### Objective
In the lines below, replace every instance of "icon" with "symbol" and keep everything else the same.

═════ Stored records ═════

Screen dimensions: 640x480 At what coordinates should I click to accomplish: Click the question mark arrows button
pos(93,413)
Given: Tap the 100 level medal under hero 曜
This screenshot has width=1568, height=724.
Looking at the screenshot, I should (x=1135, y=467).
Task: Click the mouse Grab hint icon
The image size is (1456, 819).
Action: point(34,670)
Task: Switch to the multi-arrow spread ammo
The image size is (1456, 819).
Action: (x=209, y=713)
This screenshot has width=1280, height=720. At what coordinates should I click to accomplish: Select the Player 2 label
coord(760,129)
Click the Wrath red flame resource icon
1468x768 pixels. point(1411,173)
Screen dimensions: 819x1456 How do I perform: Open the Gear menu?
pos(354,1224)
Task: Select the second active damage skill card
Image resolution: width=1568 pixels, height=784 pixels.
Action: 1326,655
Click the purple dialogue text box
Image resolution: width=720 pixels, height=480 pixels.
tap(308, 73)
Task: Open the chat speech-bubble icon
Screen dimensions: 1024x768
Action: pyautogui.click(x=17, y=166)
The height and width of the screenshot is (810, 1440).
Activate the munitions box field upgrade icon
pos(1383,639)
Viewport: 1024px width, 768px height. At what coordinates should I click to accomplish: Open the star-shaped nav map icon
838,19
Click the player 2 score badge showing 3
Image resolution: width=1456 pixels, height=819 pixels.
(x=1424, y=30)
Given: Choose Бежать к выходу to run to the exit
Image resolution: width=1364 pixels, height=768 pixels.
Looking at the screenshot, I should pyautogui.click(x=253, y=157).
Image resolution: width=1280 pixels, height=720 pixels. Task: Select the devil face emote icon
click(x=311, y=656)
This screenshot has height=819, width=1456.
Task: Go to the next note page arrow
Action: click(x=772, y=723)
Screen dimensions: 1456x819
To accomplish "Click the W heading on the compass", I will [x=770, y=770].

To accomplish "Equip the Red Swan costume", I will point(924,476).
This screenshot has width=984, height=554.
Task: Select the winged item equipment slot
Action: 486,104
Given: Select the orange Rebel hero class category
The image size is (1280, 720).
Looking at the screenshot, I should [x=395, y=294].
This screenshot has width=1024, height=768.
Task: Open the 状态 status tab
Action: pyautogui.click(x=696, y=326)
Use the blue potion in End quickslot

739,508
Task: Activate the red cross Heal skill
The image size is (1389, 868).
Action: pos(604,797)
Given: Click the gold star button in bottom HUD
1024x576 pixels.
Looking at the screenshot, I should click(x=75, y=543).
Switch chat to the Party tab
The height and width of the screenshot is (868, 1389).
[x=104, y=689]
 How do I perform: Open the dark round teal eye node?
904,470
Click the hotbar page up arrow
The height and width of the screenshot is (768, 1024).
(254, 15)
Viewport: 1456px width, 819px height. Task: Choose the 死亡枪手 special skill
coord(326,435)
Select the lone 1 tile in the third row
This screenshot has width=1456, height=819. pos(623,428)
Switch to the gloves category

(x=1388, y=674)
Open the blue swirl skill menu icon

═════

### Answer to this problem
Screen dimensions: 640x480 At what coordinates should I click to accomplish: Click the question mark arrows button
pos(93,413)
Given: Tap the 100 level medal under hero 曜
This screenshot has width=1568, height=724.
Looking at the screenshot, I should (x=1135, y=467).
Task: Click the mouse Grab hint symbol
The image size is (1456, 819).
Action: point(34,670)
Task: Switch to the multi-arrow spread ammo
The image size is (1456, 819).
Action: (x=209, y=713)
This screenshot has width=1280, height=720. At what coordinates should I click to accomplish: Select the Player 2 label
coord(760,129)
Click the Wrath red flame resource symbol
1468x768 pixels. point(1411,173)
Screen dimensions: 819x1456 How do I perform: Open the Gear menu?
pos(354,1224)
Task: Select the second active damage skill card
Image resolution: width=1568 pixels, height=784 pixels.
Action: 1326,655
Click the purple dialogue text box
Image resolution: width=720 pixels, height=480 pixels.
tap(308, 73)
Task: Open the chat speech-bubble symbol
Screen dimensions: 1024x768
Action: pyautogui.click(x=17, y=166)
The height and width of the screenshot is (810, 1440).
Activate the munitions box field upgrade symbol
pos(1383,639)
Viewport: 1024px width, 768px height. At what coordinates should I click to accomplish: Open the star-shaped nav map symbol
838,19
Click the player 2 score badge showing 3
Image resolution: width=1456 pixels, height=819 pixels.
(x=1424, y=30)
Given: Choose Бежать к выходу to run to the exit
Image resolution: width=1364 pixels, height=768 pixels.
Looking at the screenshot, I should pyautogui.click(x=253, y=157).
Image resolution: width=1280 pixels, height=720 pixels. Task: Select the devil face emote symbol
click(x=311, y=656)
This screenshot has height=819, width=1456.
Task: Go to the next note page arrow
Action: click(x=772, y=723)
Screen dimensions: 1456x819
To accomplish "Click the W heading on the compass", I will [x=770, y=770].

To accomplish "Equip the Red Swan costume", I will point(924,476).
This screenshot has width=984, height=554.
Task: Select the winged item equipment slot
Action: 486,104
Given: Select the orange Rebel hero class category
The image size is (1280, 720).
Looking at the screenshot, I should [x=395, y=294].
This screenshot has width=1024, height=768.
Task: Open the 状态 status tab
Action: pyautogui.click(x=696, y=326)
Use the blue potion in End quickslot

739,508
Task: Activate the red cross Heal skill
The image size is (1389, 868).
Action: pos(604,797)
Given: Click the gold star button in bottom HUD
1024x576 pixels.
Looking at the screenshot, I should click(x=75, y=543).
Switch chat to the Party tab
The height and width of the screenshot is (868, 1389).
[x=104, y=689]
 How do I perform: Open the dark round teal eye node?
904,470
Click the hotbar page up arrow
The height and width of the screenshot is (768, 1024).
(254, 15)
Viewport: 1456px width, 819px height. Task: Choose the 死亡枪手 special skill
coord(326,435)
Select the lone 1 tile in the third row
This screenshot has width=1456, height=819. pos(623,428)
Switch to the gloves category

(x=1388, y=674)
Open the blue swirl skill menu symbol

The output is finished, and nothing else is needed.